Ou bien, avec la lèpre se joue autre chose, un autre combat ; on passe de la santé des personnes à l’enjeu de la vie de Jésus, mettre le mal dehors, mettre le mal dehors en réintégrant dans la société. Et guérir les plaies sociales, c’est autre chose qu’une affaire médicale. Aujourd’hui, ce n’est plus la lèpre qui exclut, mais la couleur de peau, la pauvreté, l’orientation sexuelle, la faute commise. Dans une prison, déjà, il n’y a que des exclus de la société. Et si en plus on est étranger, gay, pire trans, indigent et violeur, on a toutes les chances de se faire casser la figure, de se faire piétiner, au plus de l’échelle de la microsociété de derrière les barreaux, paroxysme de l’exclusion.

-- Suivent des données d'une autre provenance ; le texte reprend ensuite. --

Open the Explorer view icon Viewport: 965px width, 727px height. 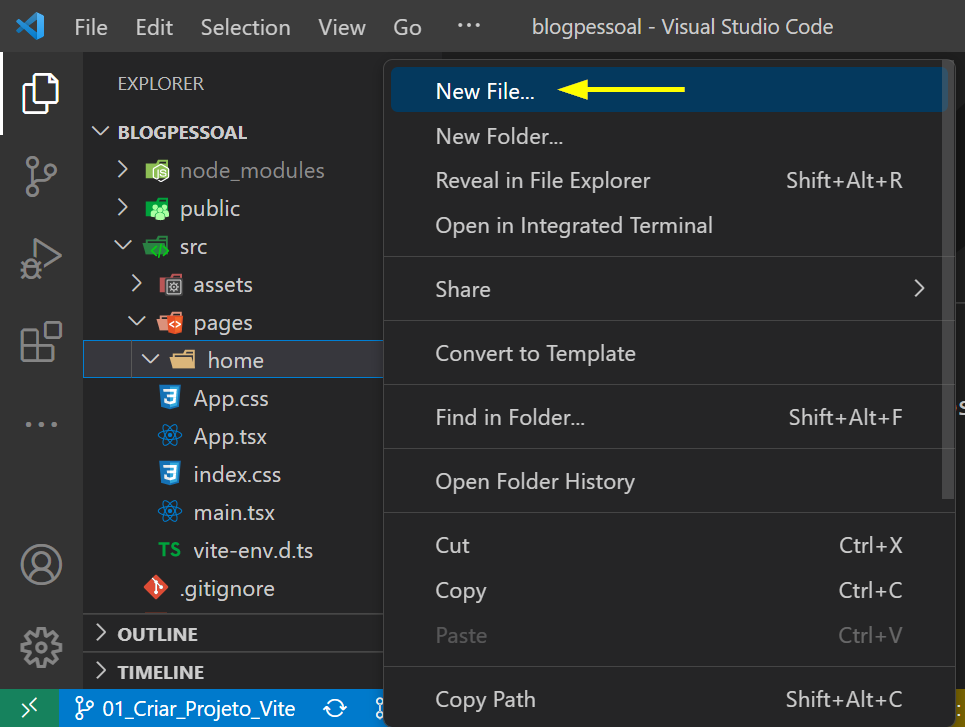point(41,93)
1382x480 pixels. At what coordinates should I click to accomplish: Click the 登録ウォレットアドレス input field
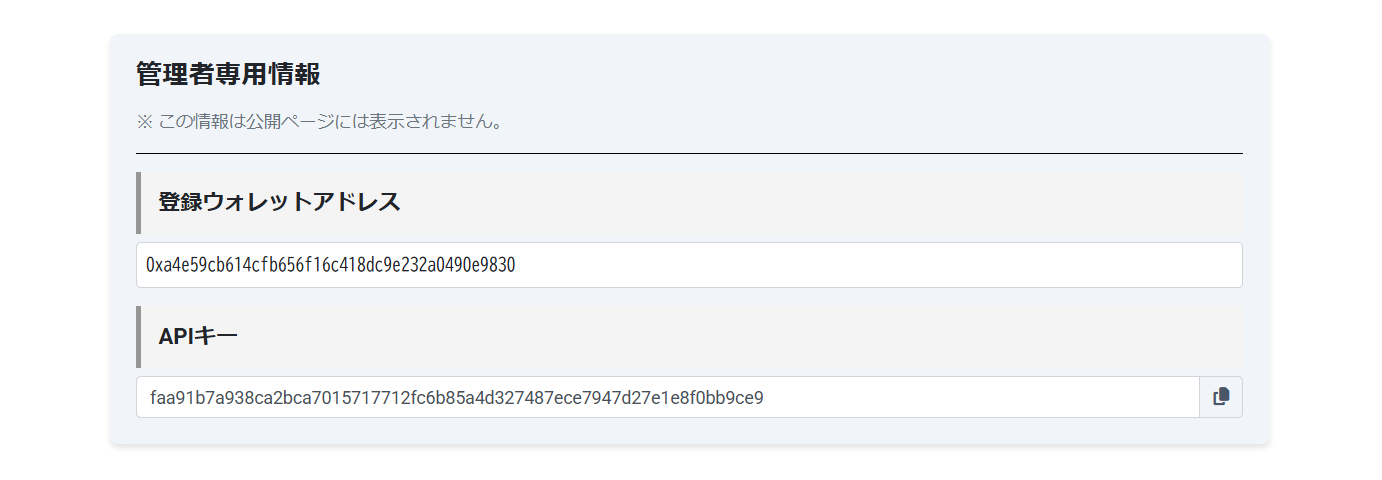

Ce n’est pas un combat contre la maladie, même incurable, mais une gigantomachie, choc des titans, bien avant l’heure décisive. Il y a de quoi mettre Jésus en colère ou de le déstabiliser, le faire fulminer. On n’est qu’au premier chapitre. Qu’est-ce que ce sera à la fin ?

Ou bien, la lèpre représente la dé-création, le contraire de l’œuvre créatrice. Dieu crée en séparant. La lèpre, c’est la confusion ; la chair morte et les membres rongés, comme d’un cadavre, et le reste de la chair encore vie. La lèpre serait ici la perversion, le mélange du bien et du mal, le mal caché sous le bien. Et la perversion a sans doute de quoi mettre en colère. On aimerait que la société se mette en colère contre la perversion incestueuse, que l’Eglise se mettre en colère contre les crimes de manipulation ou crimes sexuels, quitte à guérir ces lépreux d’un nouveau genre qui les gangrènent.

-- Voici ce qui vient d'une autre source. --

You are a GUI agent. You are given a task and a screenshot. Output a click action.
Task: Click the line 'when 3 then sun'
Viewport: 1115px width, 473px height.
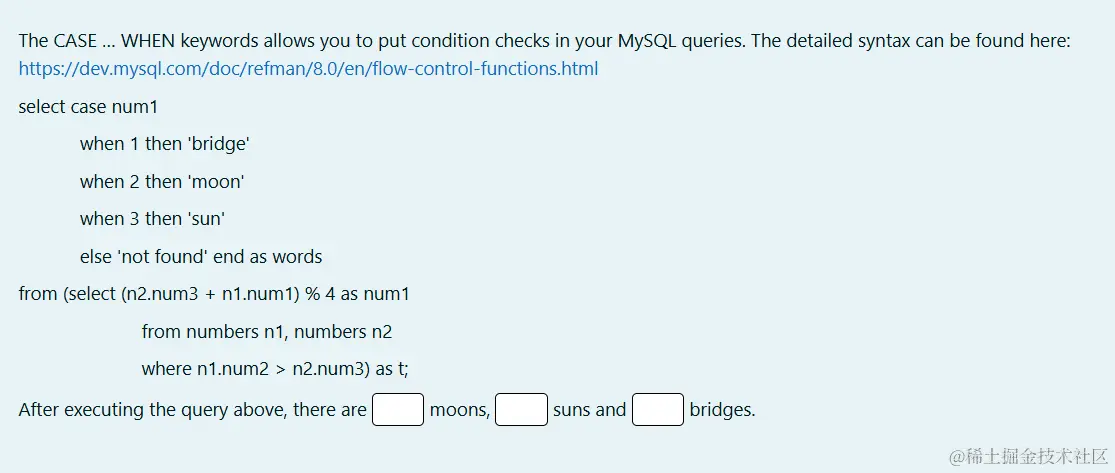pos(152,219)
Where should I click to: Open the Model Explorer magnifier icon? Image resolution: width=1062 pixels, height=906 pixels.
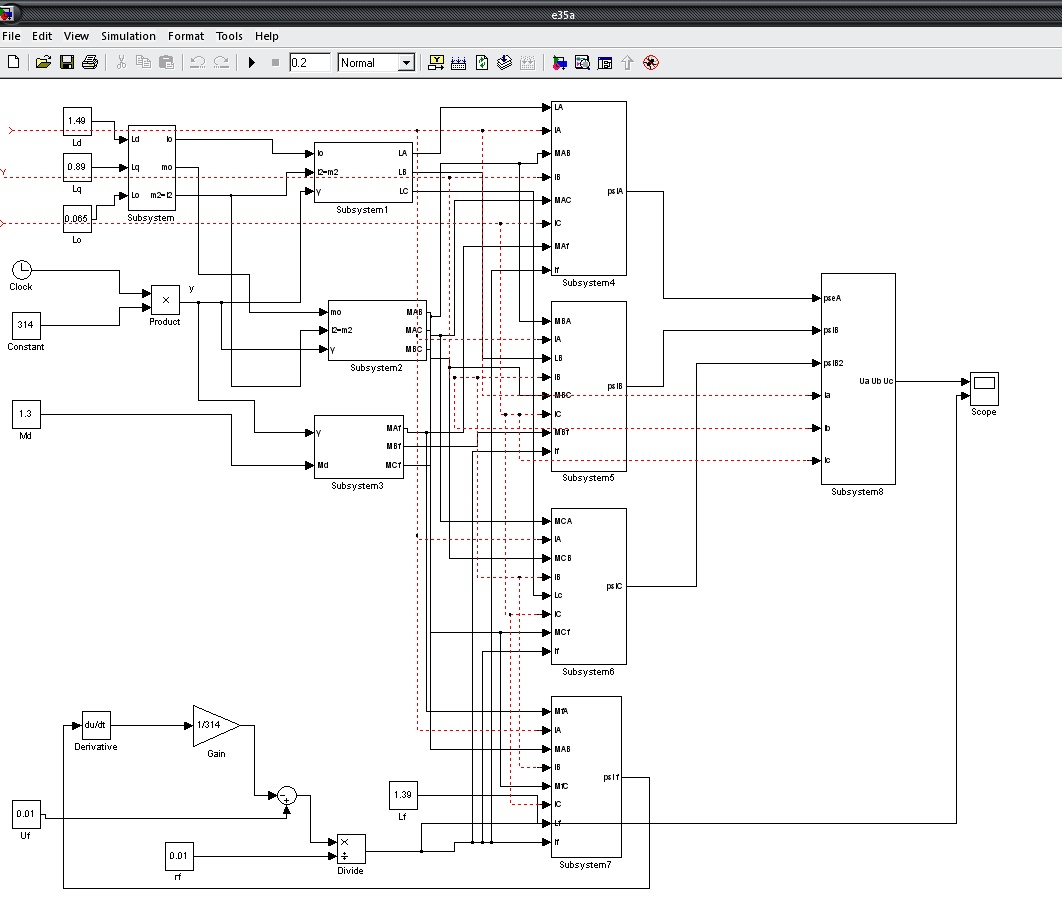pos(582,62)
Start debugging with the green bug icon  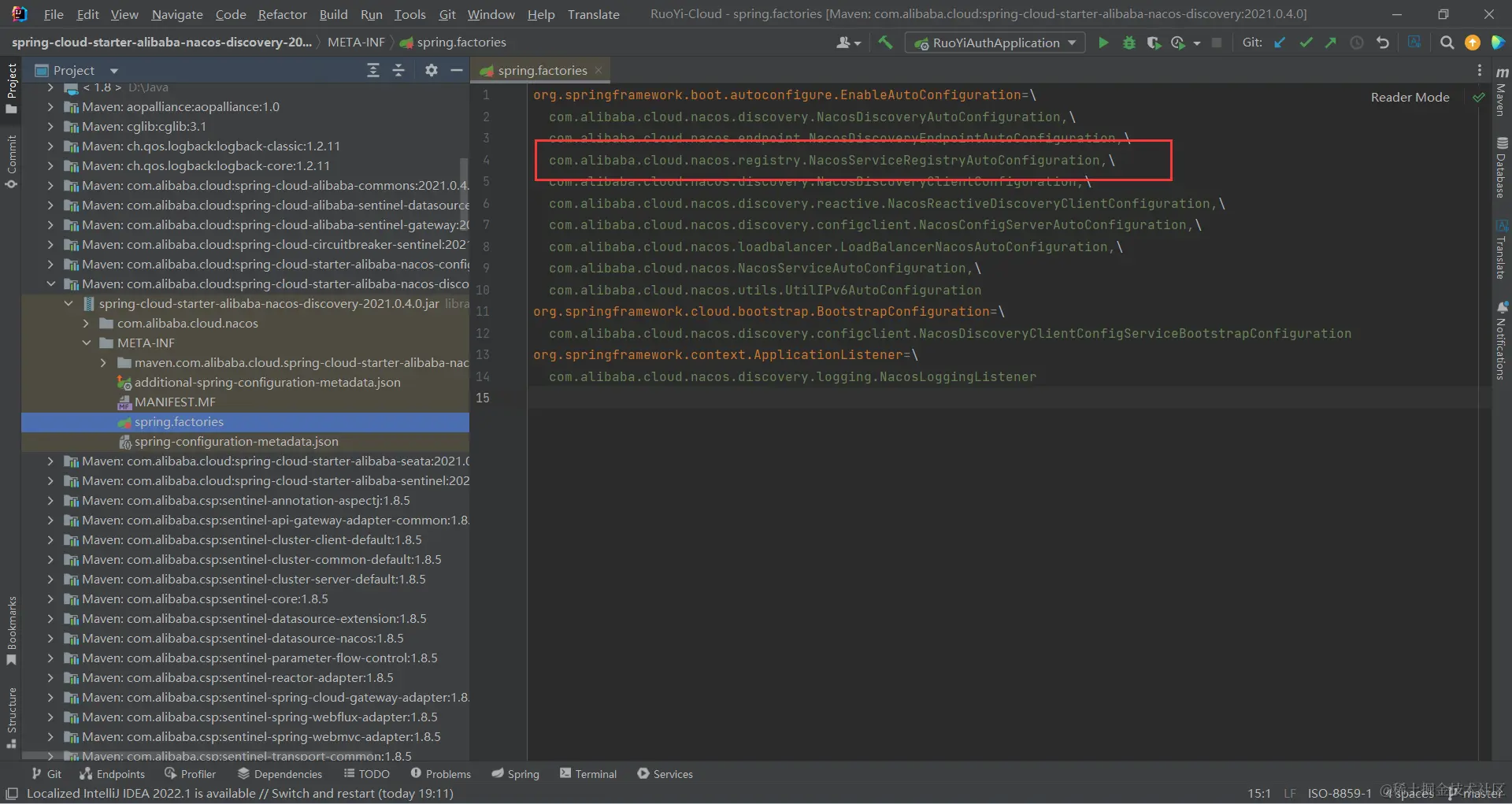click(1128, 43)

 Jésus est obligé de partir ‑ c’est grave ! ‑, il ne peut rester parce que tout le monde a entendu parler d’un truc qui n’est manifestement ce que dit Jésus. La nouvelle divulguée par le lépreux guéri empêche l’annonce de la Bonne nouvelle. Il raconte son histoire et non celle de Jésus, ses commérages et non l’évangile. Il parle comme les démons que Jésus avait fait taire. Aujourd’hui, il y a beaucoup de gens qui disent de bonnes paroles, dans l’Eglise et dans la société, pour empêcher le bien. Perversion : on raconte bien pour interdire la parole bonne !

 

 

 

J’ai pris toutes mes idées à deux confrères, l’un a attiré mon attention sur le problème de critique textuelle, l’autre enfonçait le clou en allant du côté de l’interprétation de la lèpre comme décréation et perversion.

 

 

1 commentaire:

  1. super intéressant Patrick. J’ai beaucoup aimé ton questionnement autour de la colère de Jésus. Colère divine contre le fabuleux, le sensationnel peut-être ou contre l’appropriation individualisante de la guérison-libération apportée par Jésus comme tu le laisses entendre. Par ailleurs, l’on pourrait voir dans la lèpre un signe de la disco-communion : le corps qui se défait, tombe en morceaux, contraire à l’unité de la vie dans l’Esprit.